Posso usar a mesma VPS para Penpot e outros serviços?

Pode, mas não é o ideal quando o Penpot vira ferramenta diária do time. Em laboratório, dividir a VPS com outros containers ajuda a economizar. Em produção, serviços concorrendo por RAM, CPU, disco e portas aumentam o risco de instabilidade. Um deploy de outro sistema pode consumir memória, encher logs ou derrubar o proxy reverso usado pelo Penpot. Se precisar compartilhar, defina limites de containers, monitore consumo e separe volumes. Para equipes com clientes, uma VPS dedicada ao Penpot costuma ser mais previsível.

Como fazer backup correto do Penpot self-hosted?
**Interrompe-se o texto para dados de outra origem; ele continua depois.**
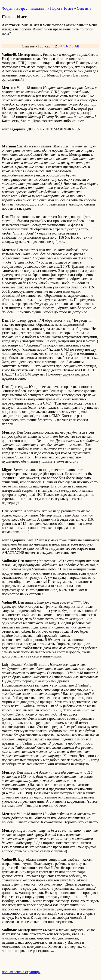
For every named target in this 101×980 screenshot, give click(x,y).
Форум (7, 8)
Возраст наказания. (31, 8)
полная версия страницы (21, 972)
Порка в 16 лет (62, 8)
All (77, 46)
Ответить (84, 8)
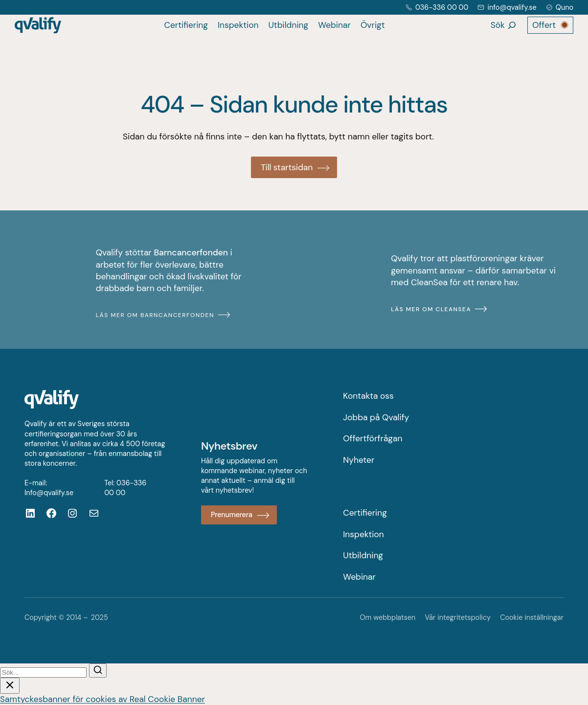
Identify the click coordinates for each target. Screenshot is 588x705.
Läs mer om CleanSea (431, 309)
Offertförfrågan (372, 438)
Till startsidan (287, 167)
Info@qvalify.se (49, 493)
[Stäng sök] (10, 685)
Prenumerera (231, 515)
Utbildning (288, 25)
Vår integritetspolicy (457, 617)
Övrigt (373, 25)
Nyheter (359, 460)
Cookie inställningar (532, 617)
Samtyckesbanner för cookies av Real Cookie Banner (102, 699)
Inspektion (238, 25)
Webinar (334, 25)
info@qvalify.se (512, 7)
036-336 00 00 (442, 7)
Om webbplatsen (387, 617)
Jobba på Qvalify (376, 417)
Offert (544, 25)
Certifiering (186, 25)
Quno (565, 7)
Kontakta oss (368, 396)
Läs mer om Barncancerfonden (155, 315)
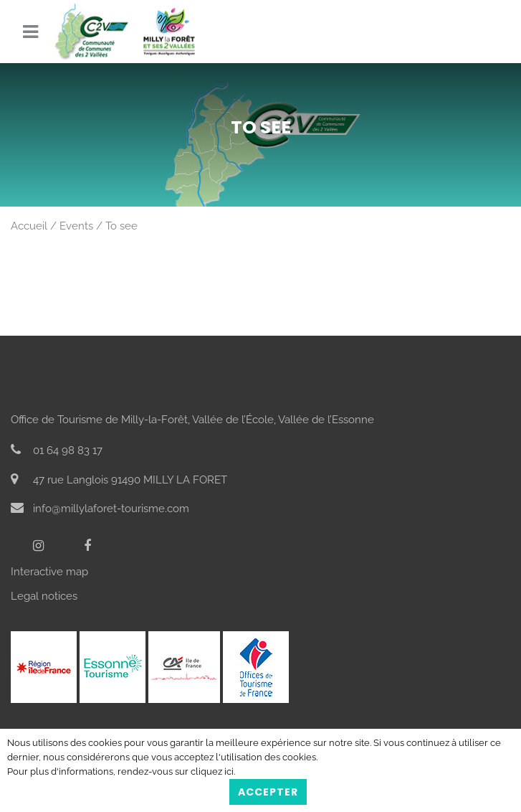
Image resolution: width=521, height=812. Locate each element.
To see (121, 226)
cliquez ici (212, 771)
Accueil (29, 226)
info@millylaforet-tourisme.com (100, 509)
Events (76, 226)
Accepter (268, 792)
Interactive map (49, 572)
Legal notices (44, 596)
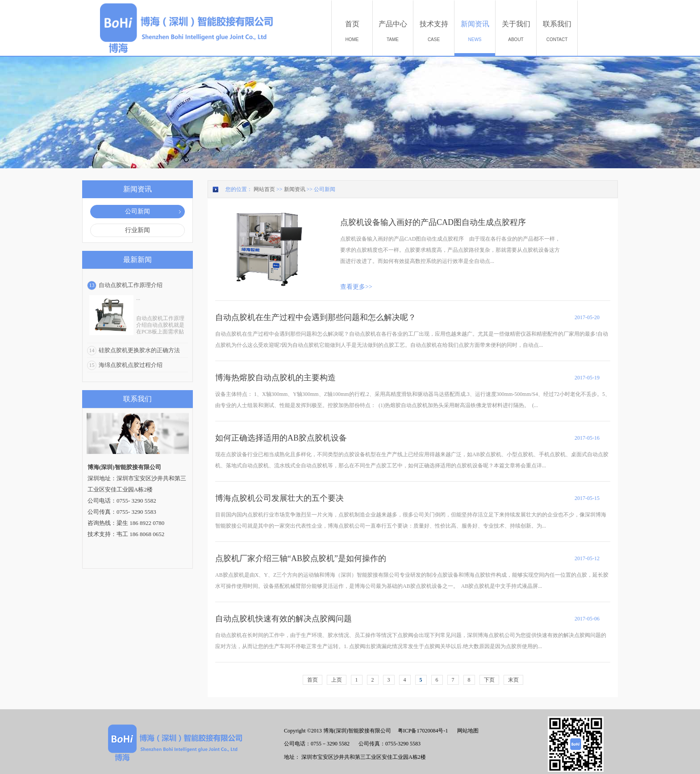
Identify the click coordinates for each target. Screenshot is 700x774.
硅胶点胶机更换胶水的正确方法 (139, 350)
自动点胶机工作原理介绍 (130, 285)
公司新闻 (325, 189)
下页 (489, 680)
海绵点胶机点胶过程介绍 (130, 365)
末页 (513, 680)
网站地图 (467, 731)
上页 (337, 680)
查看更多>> (356, 287)
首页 (312, 680)
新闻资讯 (295, 189)
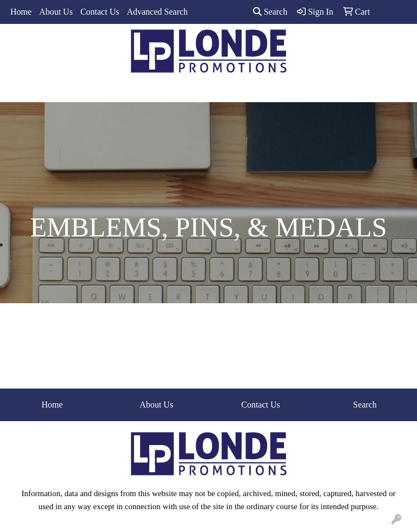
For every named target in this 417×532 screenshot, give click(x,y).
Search (270, 11)
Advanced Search (157, 11)
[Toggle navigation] (17, 90)
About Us (56, 11)
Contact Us (100, 11)
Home (21, 11)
O backup precisa cobrir PostgreSQL, volumes de assets e arquivos de configuração, não apenas a pasta do Docker Compose. Uma rotina simples inclui dump diário do banco, cópia dos volumes persistentes, envio para storage externo e retenção de pelo menos 7 a 14 dias. Snapshots da VPS ajudam antes de upgrades, mas não substituem backup exportável e restaurável. O teste de restauração é parte do processo. Uma vez por mês, suba uma instância nova, restaure os dados e confirme login, projetos, assets e comentários.